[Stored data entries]
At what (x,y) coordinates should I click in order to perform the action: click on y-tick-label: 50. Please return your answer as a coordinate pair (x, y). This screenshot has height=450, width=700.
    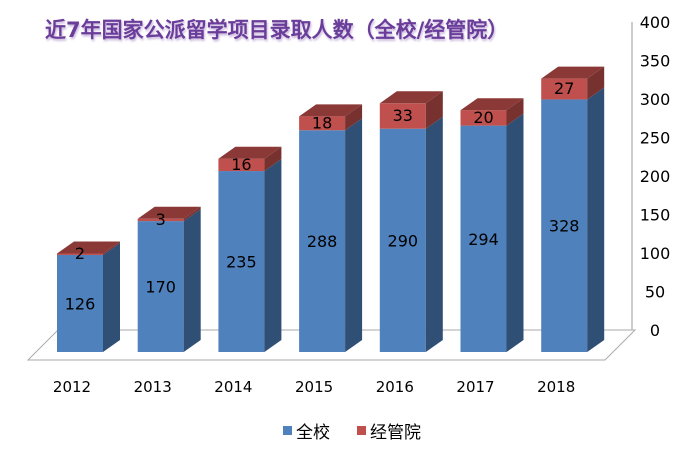
    Looking at the image, I should click on (655, 292).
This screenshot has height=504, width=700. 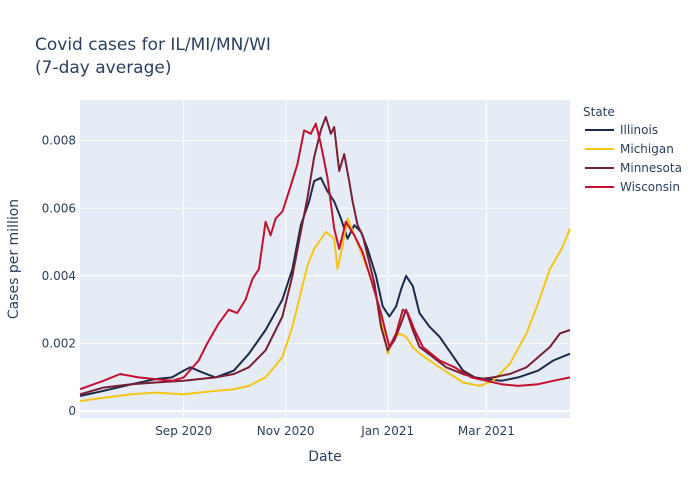 What do you see at coordinates (103, 68) in the screenshot?
I see `chart-title-line-2: (7-day average)` at bounding box center [103, 68].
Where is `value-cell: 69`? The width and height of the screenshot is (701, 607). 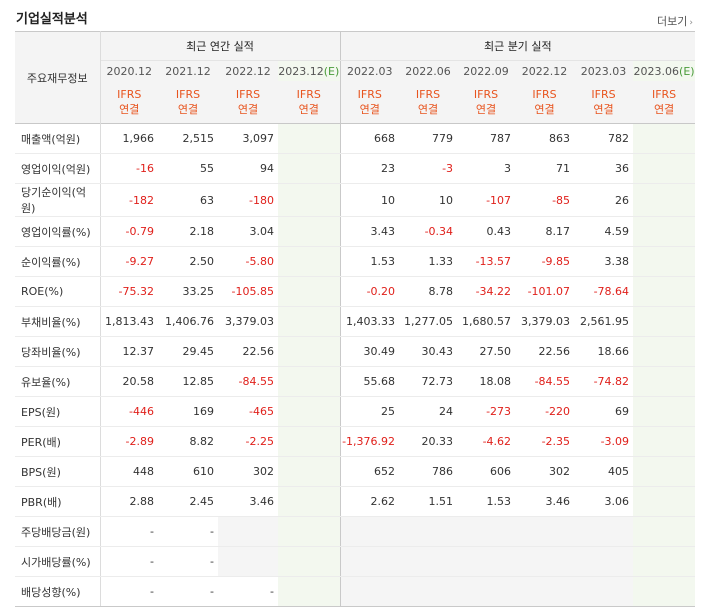
value-cell: 69 is located at coordinates (604, 412).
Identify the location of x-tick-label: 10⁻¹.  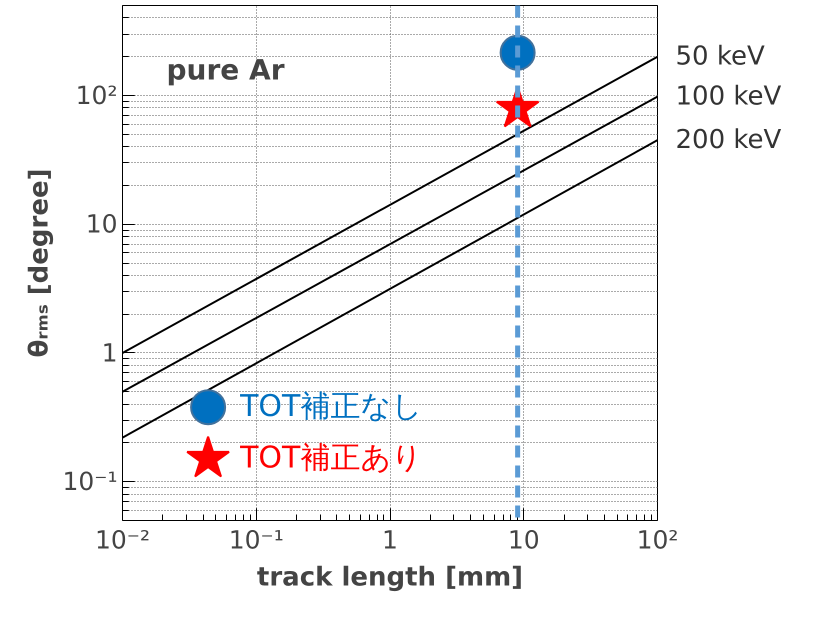
(256, 540).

— Directions for this task —
Reproduce the part of the listing that runs from its first line through the line containing "Looking at the", replacing "coordinate pair" with "point" and keeping everything else the same. Omit the pictures from your answer.

— Answer below —
At what (x,y) coordinates should I click in order to perform the action: click on y-tick-label: 50. Please return your answer as a point (x, y). This screenshot has height=450, width=700.
    Looking at the image, I should click on (655, 292).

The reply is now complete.